# Not looking forward to new job



## twistedlogic89 (Jul 13, 2013)

So, after 2 years of unemployment, I have finally landed a job. Just a part time one as a cashier, but still. 

I was excited about it until I went through a few orientation sessions. They kept talking about how mean customers can be and how you just have to be calm. Not to mention, I didn't realize I was signing up for 4 different jobs in one. They acknowledged how complicated it all is, but it didn't make me feel a whole lot better. 

I'm worried. The last job I had I was fired from and it really killed my self esteem. Hence not working in 2 years. I'm so worried about that happening with this one too. I feel like it's going to be too complicated and that I'm setting myself up for failure and will be fired again. I don't start until the 31st and I've just been desperately looking for other jobs in the mean time. I already want to quit before I even start! Am I just being crazy?


----------



## Darkness Evanescent (Jul 30, 2014)

First, congrats on getting the job! 

I just started one of my first jobs and I was afraid of all of that, too, but what's helped me is focusing on one thing at a time. So if you're a cashier and you're checking someone out and you know you also need to clean the bathroom, don't focus on your other tasks while checking someone out. Just get them checked out and then go and deal with your other tasks. When I think about all the other fifty things I have to do then I forget how to do _everything._ I think you should try and stay with the job, especially since you haven't even started yet and don't know how it will go. You may love it. Besides, won't you have these same fears with any job?

Good luck!


----------



## Imbored21 (Jun 18, 2012)

Yeah dude. That 4 jobs in 1 thing always gets me. I just want to focus on one thing and get really good at it, but no; we can't have nice things.


----------



## KILOBRAVO (Sep 17, 2011)

its very , very common to have apprehension, and fear going to a new job. ESPECIALLY after a time of unemployment.. " years is quite a long time. I am going through this right now too. I am trying to pushing myself a bit though.. 

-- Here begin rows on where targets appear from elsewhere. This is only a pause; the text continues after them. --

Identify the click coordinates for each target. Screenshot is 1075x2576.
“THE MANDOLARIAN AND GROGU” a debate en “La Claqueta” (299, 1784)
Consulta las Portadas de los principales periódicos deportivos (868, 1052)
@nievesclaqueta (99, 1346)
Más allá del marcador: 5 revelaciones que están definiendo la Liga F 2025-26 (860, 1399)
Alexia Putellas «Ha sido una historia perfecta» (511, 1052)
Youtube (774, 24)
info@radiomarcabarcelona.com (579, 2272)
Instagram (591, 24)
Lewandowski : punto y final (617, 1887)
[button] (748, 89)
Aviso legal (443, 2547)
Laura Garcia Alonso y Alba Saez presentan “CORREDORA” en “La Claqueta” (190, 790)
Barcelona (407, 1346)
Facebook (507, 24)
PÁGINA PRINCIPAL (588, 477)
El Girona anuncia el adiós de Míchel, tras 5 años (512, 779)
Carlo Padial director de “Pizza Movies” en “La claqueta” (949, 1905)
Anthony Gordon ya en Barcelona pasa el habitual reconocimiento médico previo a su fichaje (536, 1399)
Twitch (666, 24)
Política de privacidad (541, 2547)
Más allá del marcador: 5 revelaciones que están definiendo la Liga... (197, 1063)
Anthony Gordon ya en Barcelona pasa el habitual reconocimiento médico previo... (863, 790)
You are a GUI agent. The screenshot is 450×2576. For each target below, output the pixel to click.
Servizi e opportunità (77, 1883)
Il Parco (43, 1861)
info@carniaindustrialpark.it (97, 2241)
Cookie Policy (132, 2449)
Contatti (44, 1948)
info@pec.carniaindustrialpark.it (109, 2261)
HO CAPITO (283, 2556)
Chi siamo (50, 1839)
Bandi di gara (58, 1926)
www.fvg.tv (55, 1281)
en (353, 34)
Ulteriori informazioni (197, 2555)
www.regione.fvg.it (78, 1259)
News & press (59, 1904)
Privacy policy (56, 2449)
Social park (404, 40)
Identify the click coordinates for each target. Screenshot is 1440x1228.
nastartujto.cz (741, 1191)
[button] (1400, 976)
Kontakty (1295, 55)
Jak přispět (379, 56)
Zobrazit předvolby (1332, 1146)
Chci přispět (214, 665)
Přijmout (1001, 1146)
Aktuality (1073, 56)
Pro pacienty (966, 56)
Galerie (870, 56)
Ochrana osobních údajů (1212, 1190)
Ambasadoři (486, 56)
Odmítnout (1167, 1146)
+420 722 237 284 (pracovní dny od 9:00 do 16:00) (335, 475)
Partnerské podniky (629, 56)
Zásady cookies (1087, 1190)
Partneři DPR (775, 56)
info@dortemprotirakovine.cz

Suddenly you go from no responsibilities to suddenly..... all the responsibilities at the new job, and meting new people and a new environment... it CAN be scary for ANYONE!

just relax. !!! I am sure that after a few weks, or month, you will settle to a new routine. You will begin to feel valued and have some more sense of self worth,

If people were nagging you to get off your butt... you can silence them now. ! and your finances and bank balance will begin to improve!. 

this is a good thing. ! embrace it and continue on with it.!


----------



## LadyApathy (Dec 2, 2014)

Welcome to the world of cashiers. I'm a cashier too and it's depressing. Unfortunately, you're not just gonna be a cashier they're gonna eventually start asking you to stock and recover and so much more..... They squeeze every penny out of you and they will exploit you.


----------



## twistedlogic89 (Jul 13, 2013)

@LadyApathy yeah I know, this isn't my first time as a cashier. I'm not worried about being exploited, I think that's just basically what happens at every job. I've accepted it as a fact of life. I just meant that they hired me on as a cashier and I after I signed on the dotted line they were like "oh yeah you will be serving food and hosting parties for young children as well and you have to be super happy and upbeat YAY!" ... that's what has me worried :serious:

and thanks everyone. I feel a little better. I guess I'm nervous because they did an orientation and quickly went over everything and that was kinda it. My first day is tomorrow so I'm hoping they'll do a little more on the job training instead of throwing me in the deep end, because then I'll have to ask a ton of questions. And that always annoys people, no matter if it's your first day or not. But most of all I hope these people aren't idiots like my last employer and realize that new people need a period of time to adjust and to learn everything!


----------